Friday, May 16, 2008

Pak politician: Foreign troops out of Afghanistan

From the Daily Times of Pakistan:

Foreign troops must leave Afghanistan, says Khamosh

PESHAWAR, May 13 - Pakistan Mazdoor Kisan Party Central President and member of the Pak-Afghan Joint Peace Jirga Afzal Khamosh has said that foreign troops must leave Afghanistan to help succeed the peace efforts.

According to a statement issued here on Monday, Khamosh was addressing a reception ceremony hosted by an Afghan legislator in his honour in Kabul.

Speaking on the occasion, Khamosh said Afghans had been facing hardships for the last three years. The biggest problem faced by the Afghans is the presence of foreign troops, he added.

He said restoration of peace in Afghanistan was a must for bringing peace to NWFP and the rest of Pakistan. He stressed the need for people-to-people contacts to ensure peace in the region. (link)
Notes on Mr. Khamosh and his party:

The Pakistan Mazdoor Kisan Party (i.e. Pakistan Worker Peasant Party) is known as PMKP. In the past, the party has been formally merged with the Communist Party of Pakistan forming the CMKP.

The Punjab general-secretary of Khamosh's party (then the CMKP) wrote about an incident in Charsadda, NWFP in 2002. Some 3,500 security forces had come to evict thousands of peasants from lands expropriated from large landowners. The peasants resisted. A group of women villagers, a thousand strong, were drawn into the fray, burning several tractors brought in to destroy the crops. After the humiliating defeat meted out by the peasants, the Pakistani government charged over a hundred peasant organizers and leaders, including Khamosh, under the Anti-Terrorism Act of 1997.

Amnesty International said the Act, still in effect, is "seriously flawed" as it explicitly lifts several legal safeguards provided by the Pakistani constitution. The Act "invites serious human rights violations" by putting wide-ranging powers in the hands of law enforcement agencies known for torture and executions. Political prisoners are "likely to be subjected to unfair trials".

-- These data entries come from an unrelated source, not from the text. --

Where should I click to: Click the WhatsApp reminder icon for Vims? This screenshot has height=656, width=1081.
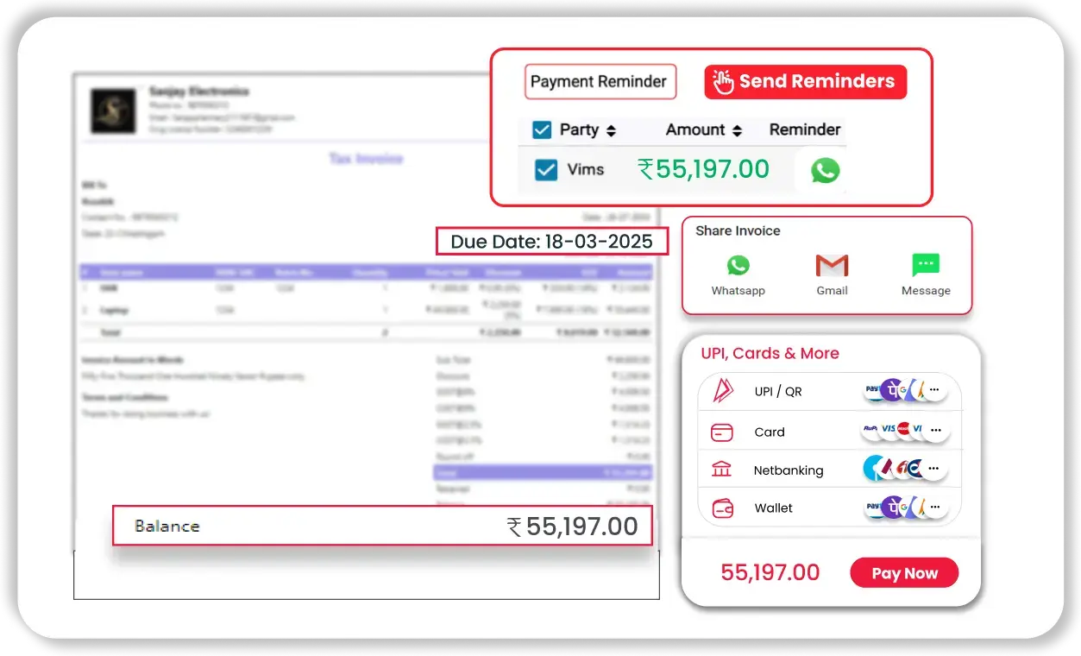pos(825,170)
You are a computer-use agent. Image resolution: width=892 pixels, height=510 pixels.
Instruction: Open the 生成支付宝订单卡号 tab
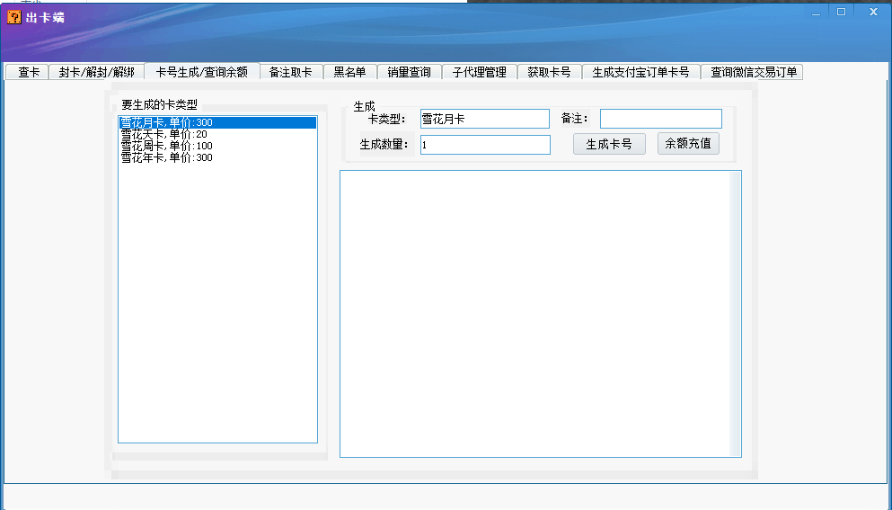point(640,73)
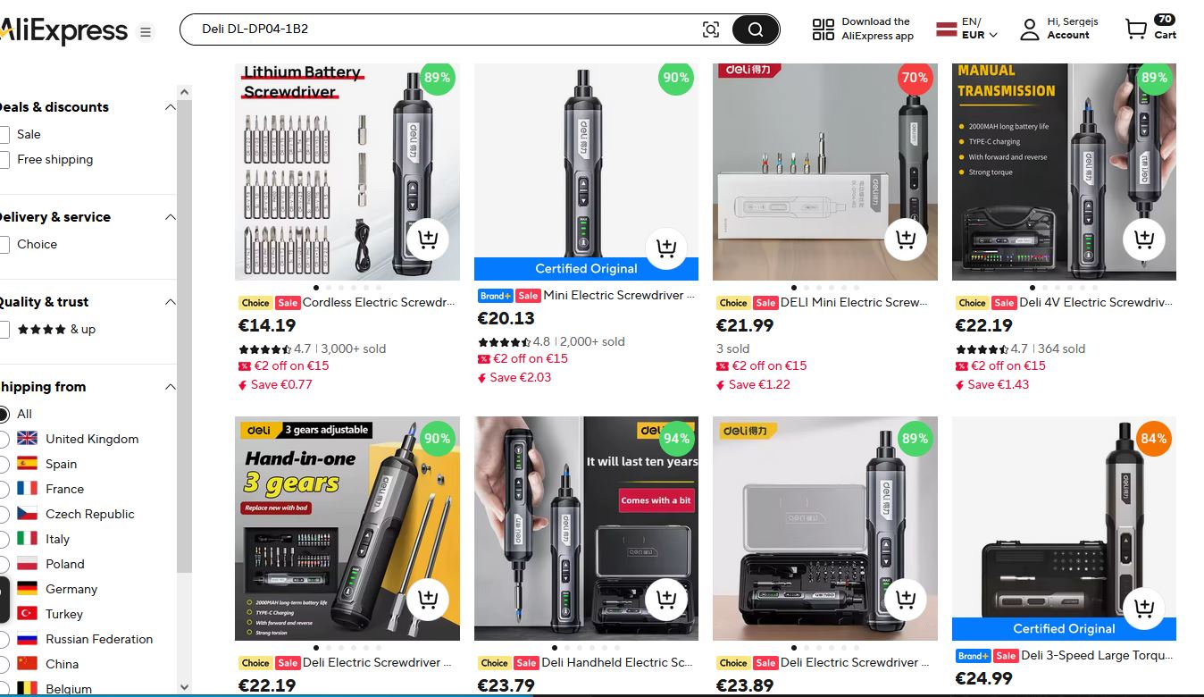Open the EN/EUR language and currency dropdown

point(967,29)
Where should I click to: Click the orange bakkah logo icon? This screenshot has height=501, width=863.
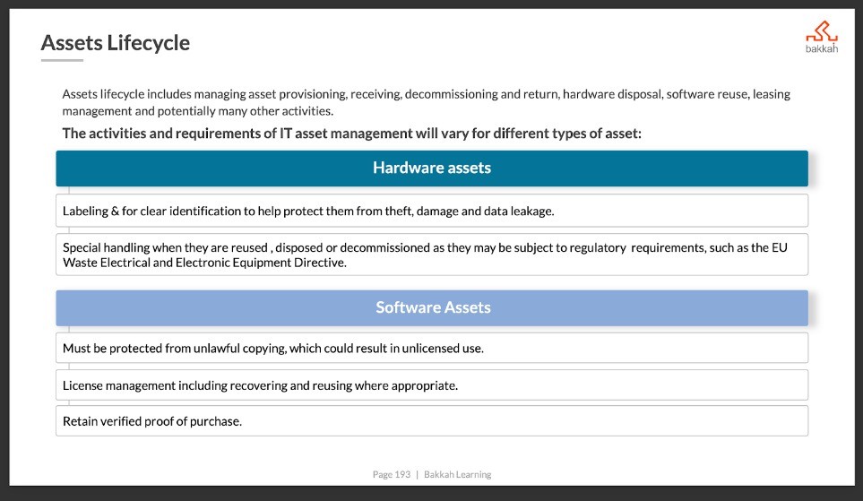(x=821, y=33)
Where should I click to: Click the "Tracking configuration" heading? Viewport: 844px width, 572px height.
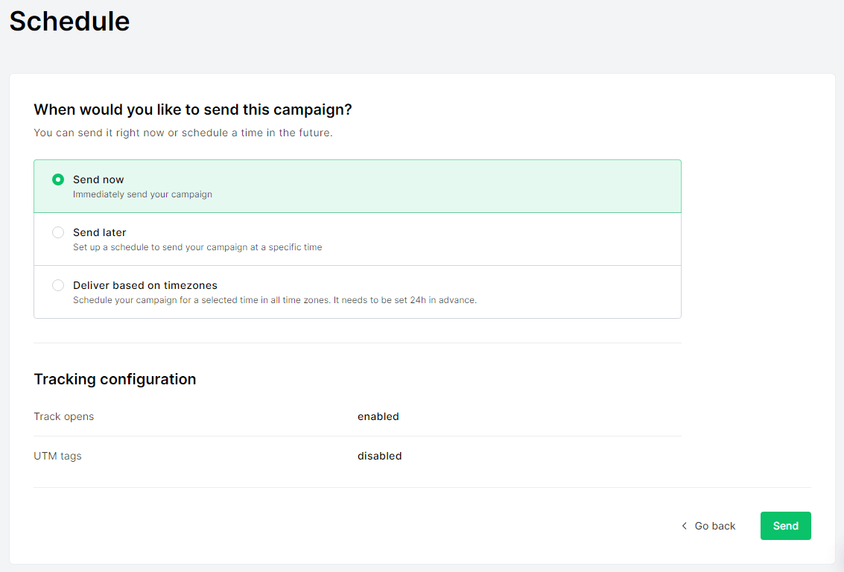(x=115, y=379)
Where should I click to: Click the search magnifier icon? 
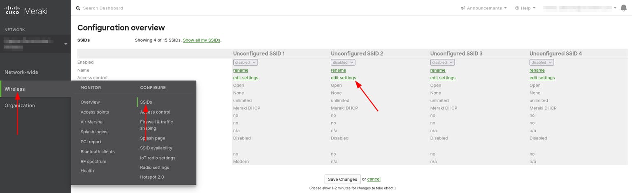78,8
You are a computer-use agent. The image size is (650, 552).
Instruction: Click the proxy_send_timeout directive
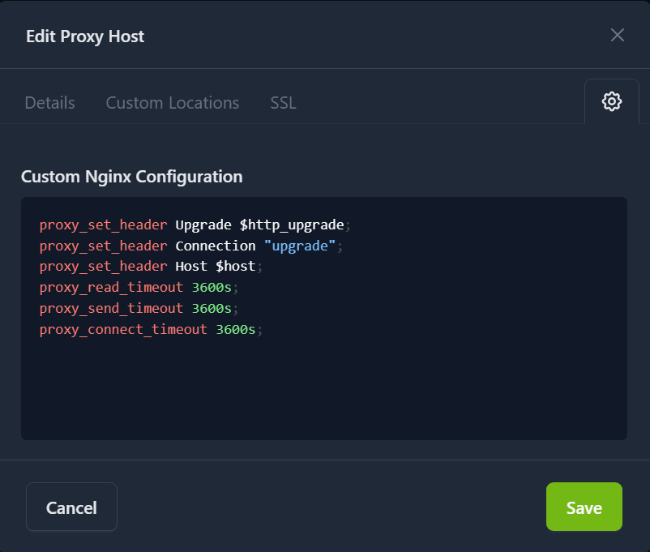(x=111, y=309)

Many Pakistanis observe that such attacks are a result of Musharraf's participation in the American war on terror; emboldened by Washington's support the dictator attempts to roll back land reforms.

In 2006, the PMKP formed an alliance called Awami Jamhoori Tehreek along with five other left parties: National Workers Party, Awami Tehreek, Labour Party Pakistan, Pakistan Mazdoor Mohaz, and Inqilabi Jamhoori Workers Committee.

In 2007, Khamosh warned that force is no way to deal with Talibanisation in Pakistan, saying that political and economic measures must be used.

Khamosh himself is an avowed supporter of the Revolutionary Association of the Women of Afghanistan (RAWA).